### Goal of the exercise
From the line that contains "Given: Click SHARE under the video" down to the last line of the data below, restate every line word for word, skipping any images.
----------
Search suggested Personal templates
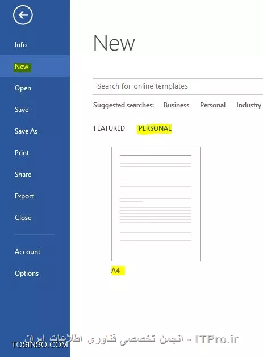The image size is (263, 357). 212,105
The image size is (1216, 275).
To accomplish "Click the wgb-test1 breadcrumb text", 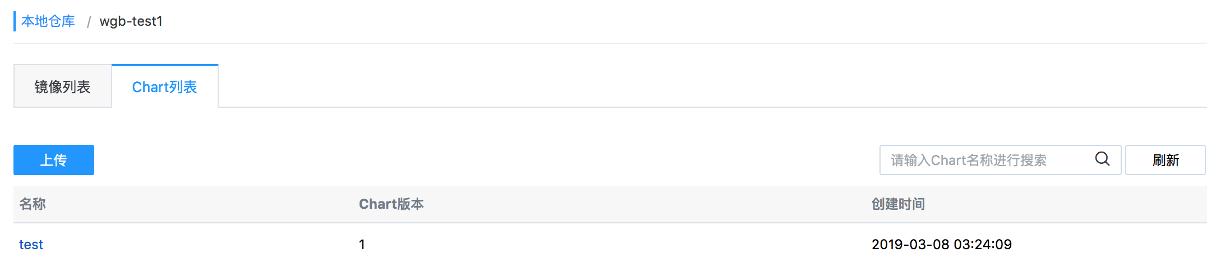I will click(131, 21).
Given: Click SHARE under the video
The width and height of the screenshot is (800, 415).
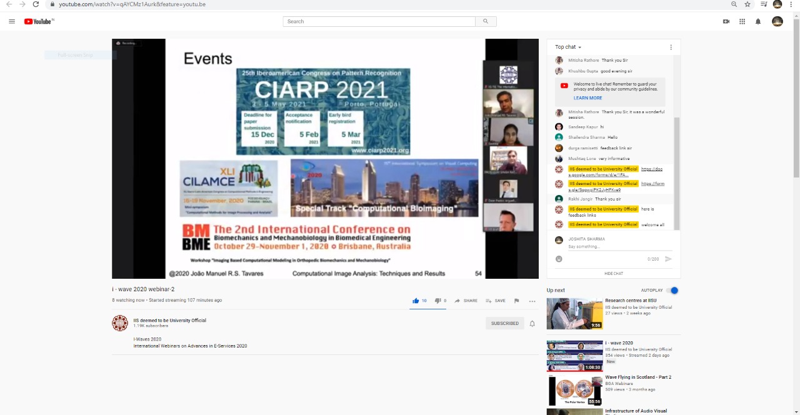Looking at the screenshot, I should 466,301.
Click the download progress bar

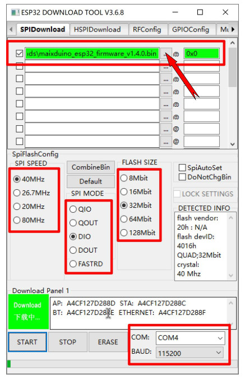[x=122, y=364]
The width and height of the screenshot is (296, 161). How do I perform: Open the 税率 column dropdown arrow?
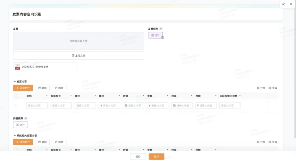coord(191,96)
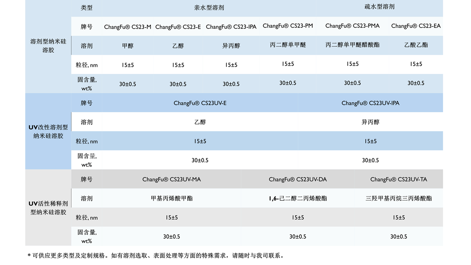This screenshot has width=471, height=265.
Task: Click the ChangFu® CS23UV-TA product cell
Action: pos(399,180)
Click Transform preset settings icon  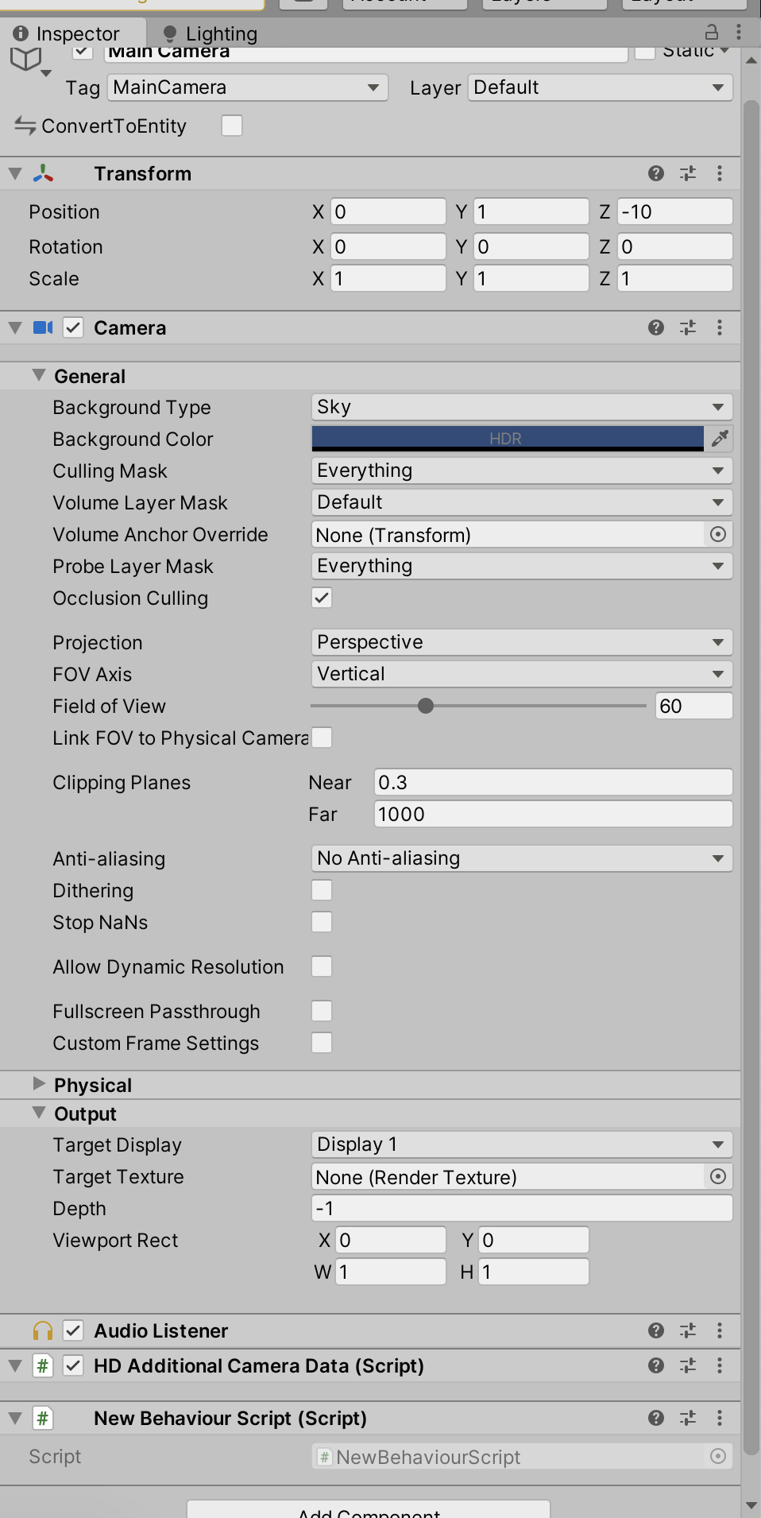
----------
### Task result
Given: Click SHARE under the video
The width and height of the screenshot is (800, 415).
Looking at the screenshot, I should 466,301.
Click the download progress bar

[x=122, y=364]
The width and height of the screenshot is (296, 161). How do I perform: Open the 税率 column dropdown arrow?
coord(191,96)
This screenshot has width=471, height=265.
Task: Click the ChangFu® CS23UV-TA product cell
Action: pos(399,180)
Click Transform preset settings icon  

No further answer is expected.